> **SET TASK**
Extract every line of text from the records below, word for word. Leave out the pictures.

Records on target coordinates
►

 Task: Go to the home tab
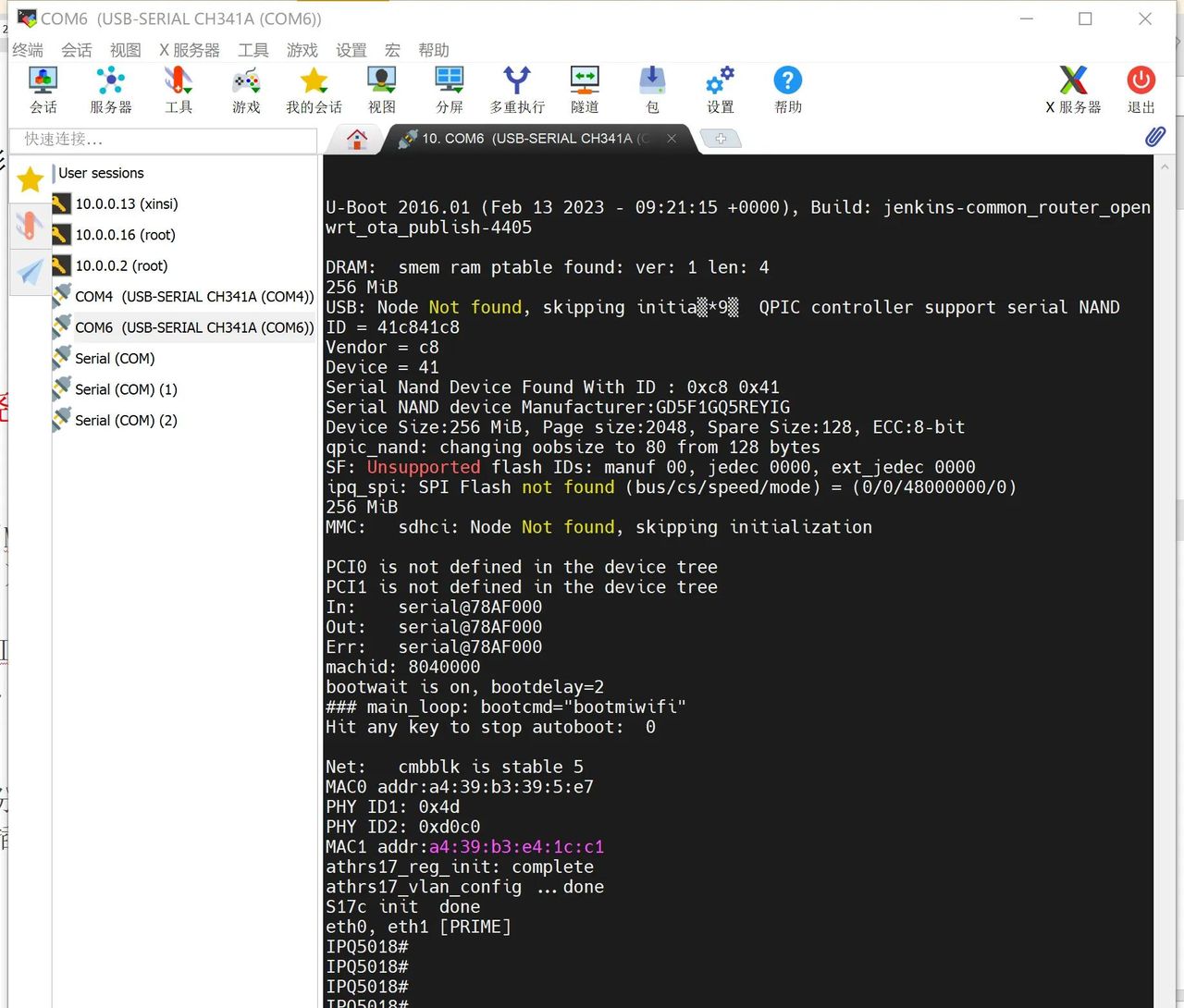(357, 139)
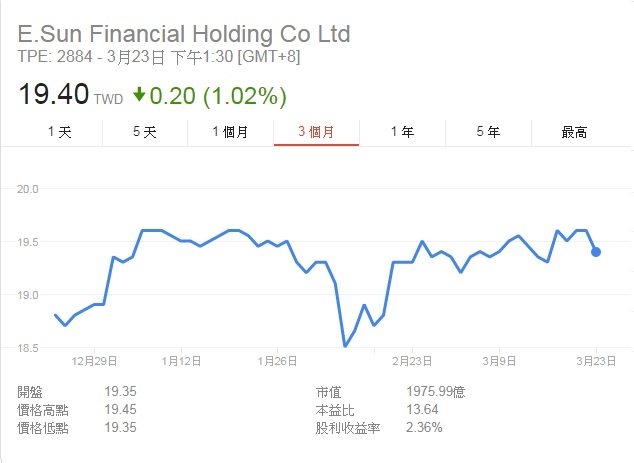Viewport: 634px width, 463px height.
Task: Click the 12月29日 date axis label
Action: click(94, 361)
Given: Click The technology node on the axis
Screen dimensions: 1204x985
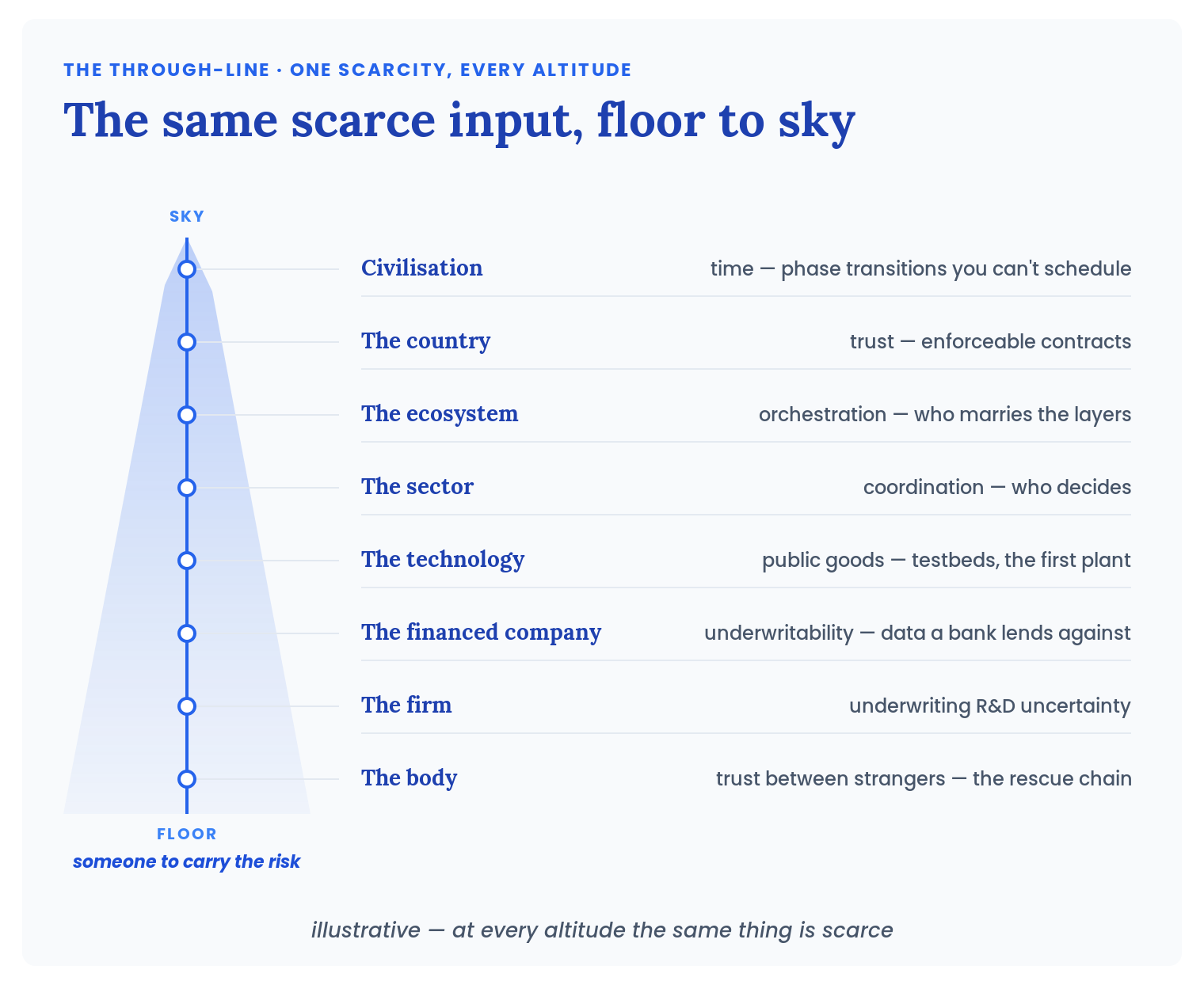Looking at the screenshot, I should tap(187, 561).
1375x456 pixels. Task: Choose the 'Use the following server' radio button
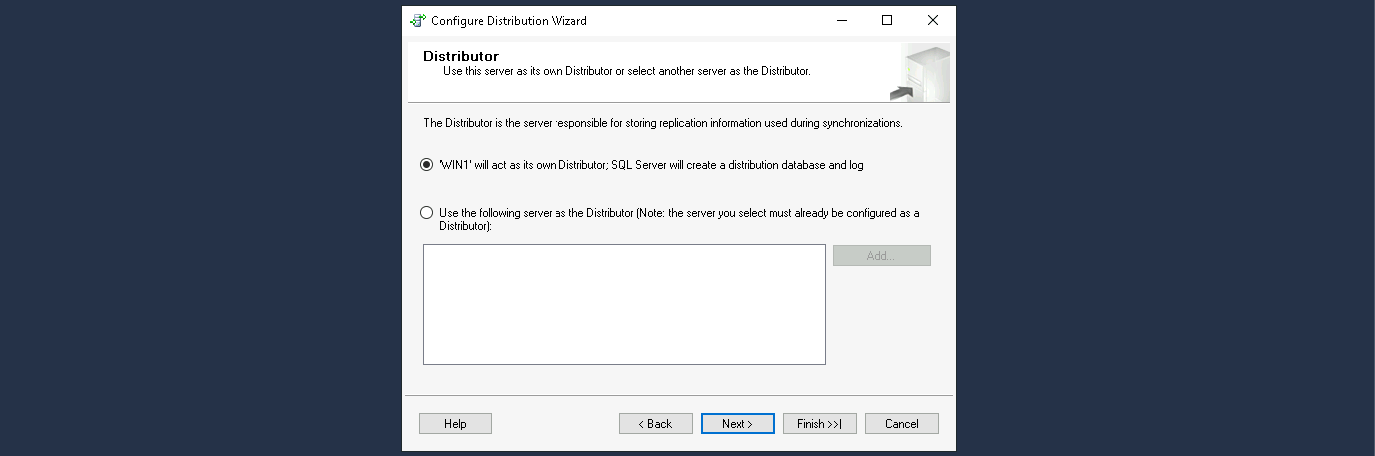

◄

> **RESPONSE TO THE EXERCISE**
 Task: Go to the home tab
(357, 139)
Viewport: 634px width, 463px height.
Task: Click the 12月29日 date axis label
Action: click(94, 361)
Given: Click The technology node on the axis
Screen dimensions: 1204x985
Looking at the screenshot, I should tap(187, 561).
1375x456 pixels. Task: Choose the 'Use the following server' radio button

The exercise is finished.